● **What you are asked to do**: Copy word for word the part of the entries that runs from the very beginning through the line containing "Action: point(205,327)", including that line.

-- START --

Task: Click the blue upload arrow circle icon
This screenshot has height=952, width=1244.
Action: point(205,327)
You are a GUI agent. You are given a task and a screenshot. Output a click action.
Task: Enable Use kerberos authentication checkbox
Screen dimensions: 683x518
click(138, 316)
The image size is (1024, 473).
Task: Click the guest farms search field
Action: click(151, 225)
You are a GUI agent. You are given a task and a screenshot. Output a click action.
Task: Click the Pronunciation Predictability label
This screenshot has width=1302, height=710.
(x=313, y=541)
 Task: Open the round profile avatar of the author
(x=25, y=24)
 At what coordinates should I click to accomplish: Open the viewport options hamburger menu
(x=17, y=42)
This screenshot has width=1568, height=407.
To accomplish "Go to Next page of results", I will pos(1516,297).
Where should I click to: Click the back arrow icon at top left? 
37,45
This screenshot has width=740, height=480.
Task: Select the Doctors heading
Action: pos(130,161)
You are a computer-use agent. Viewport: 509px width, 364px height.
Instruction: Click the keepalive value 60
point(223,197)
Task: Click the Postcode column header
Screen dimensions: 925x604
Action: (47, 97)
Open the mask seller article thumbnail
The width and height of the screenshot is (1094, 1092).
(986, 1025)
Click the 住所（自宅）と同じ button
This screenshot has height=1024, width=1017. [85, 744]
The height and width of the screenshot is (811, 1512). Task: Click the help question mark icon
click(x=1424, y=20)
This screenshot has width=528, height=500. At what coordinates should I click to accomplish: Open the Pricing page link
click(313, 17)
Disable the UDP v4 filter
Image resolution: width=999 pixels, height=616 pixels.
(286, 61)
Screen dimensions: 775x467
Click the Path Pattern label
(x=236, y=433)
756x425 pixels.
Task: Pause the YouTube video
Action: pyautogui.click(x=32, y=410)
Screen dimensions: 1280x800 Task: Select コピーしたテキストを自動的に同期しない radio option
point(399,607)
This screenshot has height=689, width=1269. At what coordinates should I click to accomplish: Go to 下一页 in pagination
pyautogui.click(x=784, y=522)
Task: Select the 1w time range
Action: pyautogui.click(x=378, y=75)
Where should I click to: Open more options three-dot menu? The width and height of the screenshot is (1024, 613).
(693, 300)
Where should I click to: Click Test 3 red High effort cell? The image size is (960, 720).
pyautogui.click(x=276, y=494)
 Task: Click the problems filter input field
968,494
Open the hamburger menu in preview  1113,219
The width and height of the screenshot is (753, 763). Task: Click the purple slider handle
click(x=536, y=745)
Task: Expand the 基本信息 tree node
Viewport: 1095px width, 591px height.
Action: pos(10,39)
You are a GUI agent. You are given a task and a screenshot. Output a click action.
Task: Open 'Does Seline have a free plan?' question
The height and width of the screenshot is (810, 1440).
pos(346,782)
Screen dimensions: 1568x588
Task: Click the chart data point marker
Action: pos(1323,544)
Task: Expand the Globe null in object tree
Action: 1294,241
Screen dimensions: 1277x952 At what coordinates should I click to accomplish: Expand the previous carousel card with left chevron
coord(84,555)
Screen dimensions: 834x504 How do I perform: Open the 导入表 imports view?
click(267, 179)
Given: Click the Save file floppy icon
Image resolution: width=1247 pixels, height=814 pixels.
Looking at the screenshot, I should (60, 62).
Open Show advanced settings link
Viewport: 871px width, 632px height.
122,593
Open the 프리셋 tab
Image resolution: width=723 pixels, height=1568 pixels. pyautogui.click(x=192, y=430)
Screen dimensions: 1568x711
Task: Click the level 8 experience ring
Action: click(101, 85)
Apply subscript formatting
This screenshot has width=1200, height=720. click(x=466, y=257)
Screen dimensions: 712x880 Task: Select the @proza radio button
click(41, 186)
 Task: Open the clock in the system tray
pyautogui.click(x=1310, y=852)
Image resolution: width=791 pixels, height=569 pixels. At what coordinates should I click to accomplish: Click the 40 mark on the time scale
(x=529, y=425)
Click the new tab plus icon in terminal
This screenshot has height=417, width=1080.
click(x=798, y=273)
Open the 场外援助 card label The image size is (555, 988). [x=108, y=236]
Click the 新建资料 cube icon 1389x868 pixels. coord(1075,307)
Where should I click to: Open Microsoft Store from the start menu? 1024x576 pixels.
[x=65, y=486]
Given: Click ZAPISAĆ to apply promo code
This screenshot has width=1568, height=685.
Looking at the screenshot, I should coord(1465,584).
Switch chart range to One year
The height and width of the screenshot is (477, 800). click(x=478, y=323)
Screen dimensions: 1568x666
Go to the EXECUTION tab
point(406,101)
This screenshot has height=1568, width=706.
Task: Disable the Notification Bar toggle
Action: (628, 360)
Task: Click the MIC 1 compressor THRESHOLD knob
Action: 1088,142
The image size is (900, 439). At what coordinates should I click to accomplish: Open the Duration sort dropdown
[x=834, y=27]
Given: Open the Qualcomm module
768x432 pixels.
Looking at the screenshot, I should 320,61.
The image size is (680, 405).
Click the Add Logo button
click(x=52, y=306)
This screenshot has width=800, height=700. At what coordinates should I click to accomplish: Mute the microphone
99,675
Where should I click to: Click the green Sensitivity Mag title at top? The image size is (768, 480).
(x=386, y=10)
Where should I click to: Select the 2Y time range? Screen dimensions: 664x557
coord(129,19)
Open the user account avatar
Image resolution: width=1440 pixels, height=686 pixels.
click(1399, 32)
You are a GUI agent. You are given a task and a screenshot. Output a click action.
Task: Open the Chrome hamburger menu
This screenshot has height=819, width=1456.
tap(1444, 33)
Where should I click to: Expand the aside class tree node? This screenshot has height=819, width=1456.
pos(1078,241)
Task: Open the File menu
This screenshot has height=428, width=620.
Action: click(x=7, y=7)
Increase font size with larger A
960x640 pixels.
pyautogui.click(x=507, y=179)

-- END --

● **Response**:
Task: Click the blue upload arrow circle icon
This screenshot has height=952, width=1244.
Action: point(205,327)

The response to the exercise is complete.